Guns and knives were used in the attack, although Mary-Ann died of a single stab wound to the neck and was not shot.

Chief Supt Mark Warwick, of Thames Valley Police, said there had been “serious assaults throughout the evening, culminating in the death of the 16-year-old”.

He added that the girls may have been abducted by a group of men driving a maroon or burgundy four-door saloon before being taken to a guest house.

“We’re not sure whether they knew the males and we’re certainly not happy that they actually went with consent.

“These girls may have been in some distress from the moment they left the white car,” he said.

Between 10pm and 11pm on Friday, the girls were in a white car in the car park of the Wallingford Arms in Caroline Street before going to the other car, parked in Wickes car park in Weldale Street, and arriving at the Abbey Guest House in Connaught Road at 1am.

The vehicle, which was playing loud music and contained the girls and up to six men, left the guest house between 3am and 5am.

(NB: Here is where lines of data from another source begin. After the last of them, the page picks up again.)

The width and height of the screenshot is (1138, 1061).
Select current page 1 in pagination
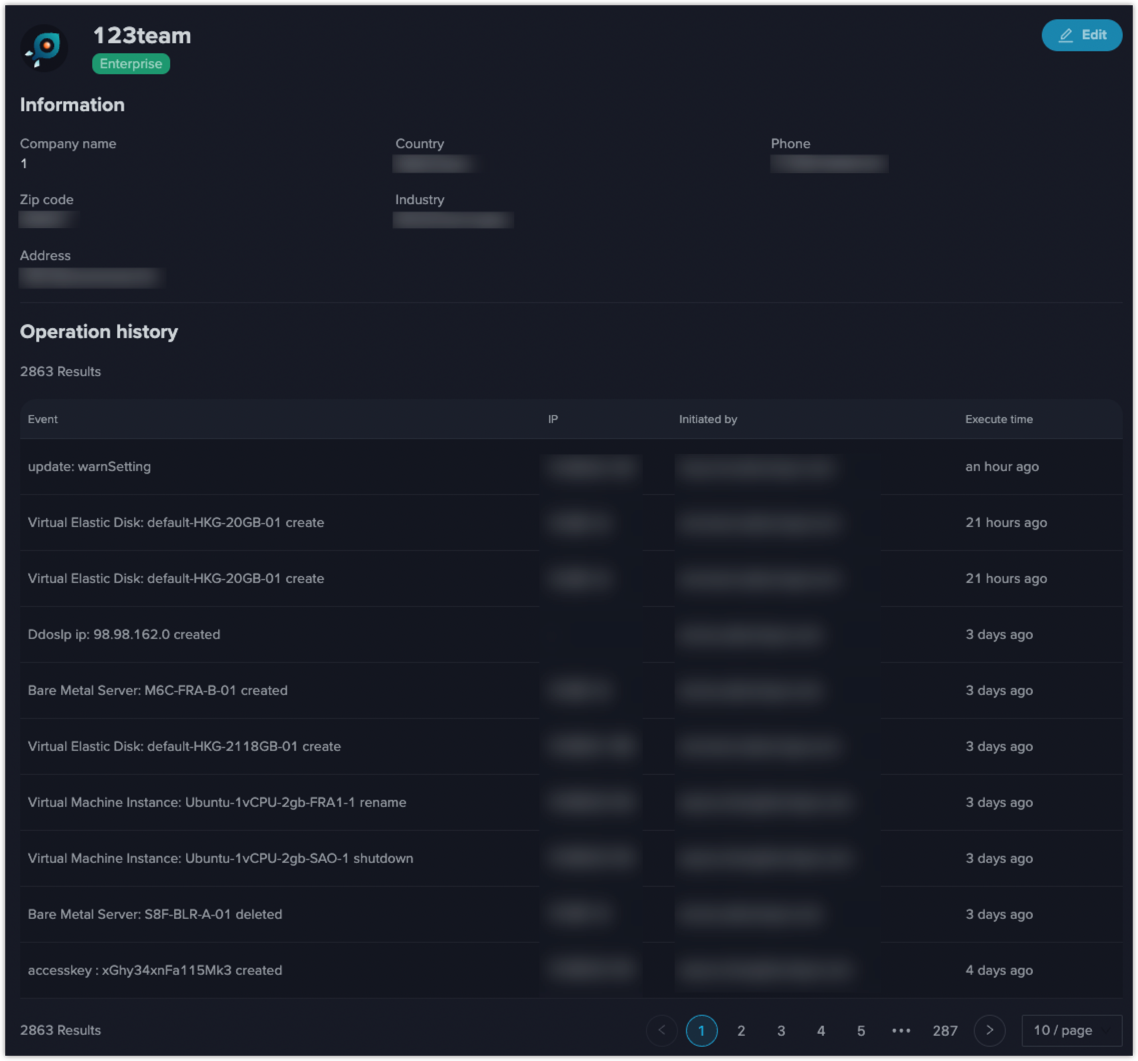click(701, 1030)
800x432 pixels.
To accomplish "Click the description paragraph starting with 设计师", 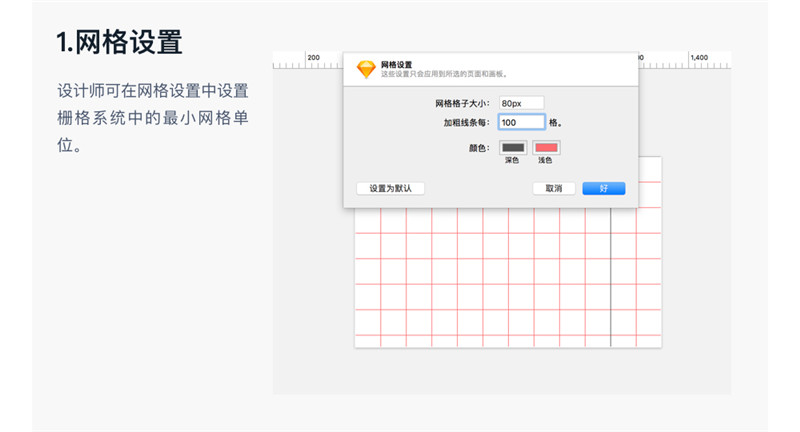I will (152, 118).
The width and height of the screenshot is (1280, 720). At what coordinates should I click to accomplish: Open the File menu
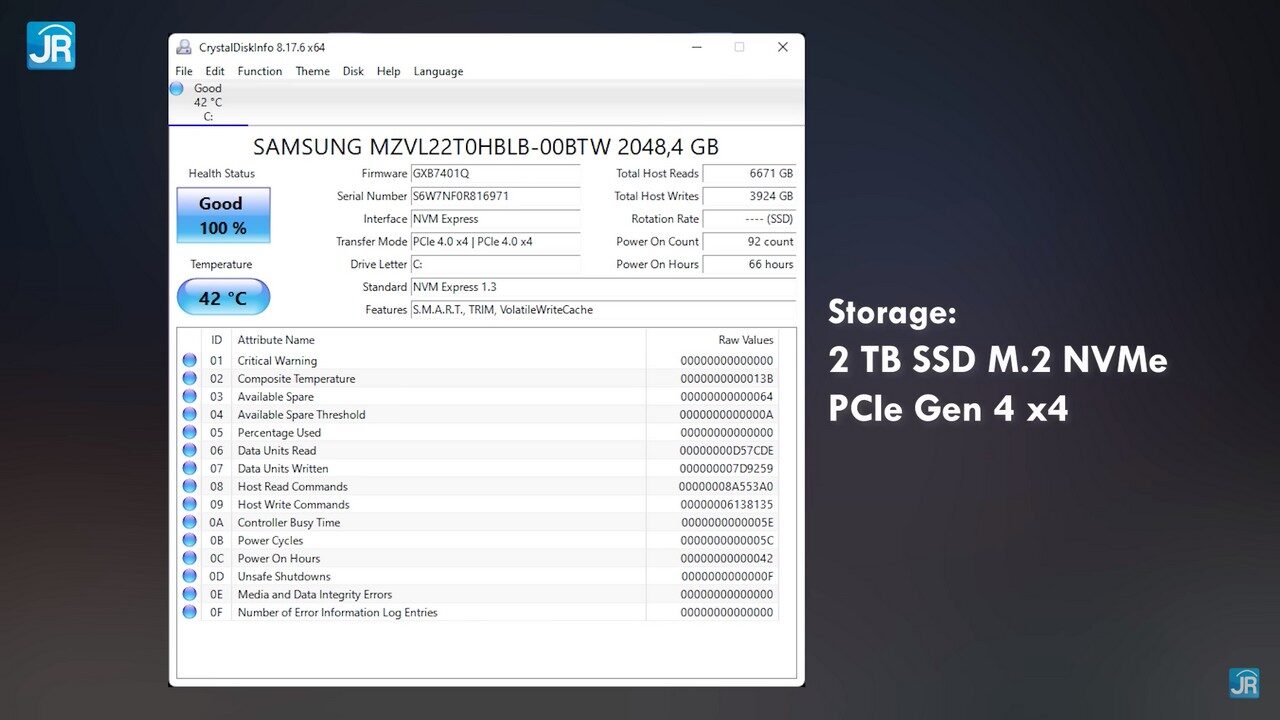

Mary-Ann’s body was found by police at 5.30am after the 18-year-old woman raised the alarm.

Mr Warwick said the men police are looking for may be of mixed race, white or Afro-Caribbean.

Three men in their 20s from the London area who were arrested in Reading on Saturday in connection with the incident were released on bail yesterday morning.

Mary-Ann’s grieving father Bertie, 50, described her as “clever” and “artistic” but said she had fallen in with a bad group of people.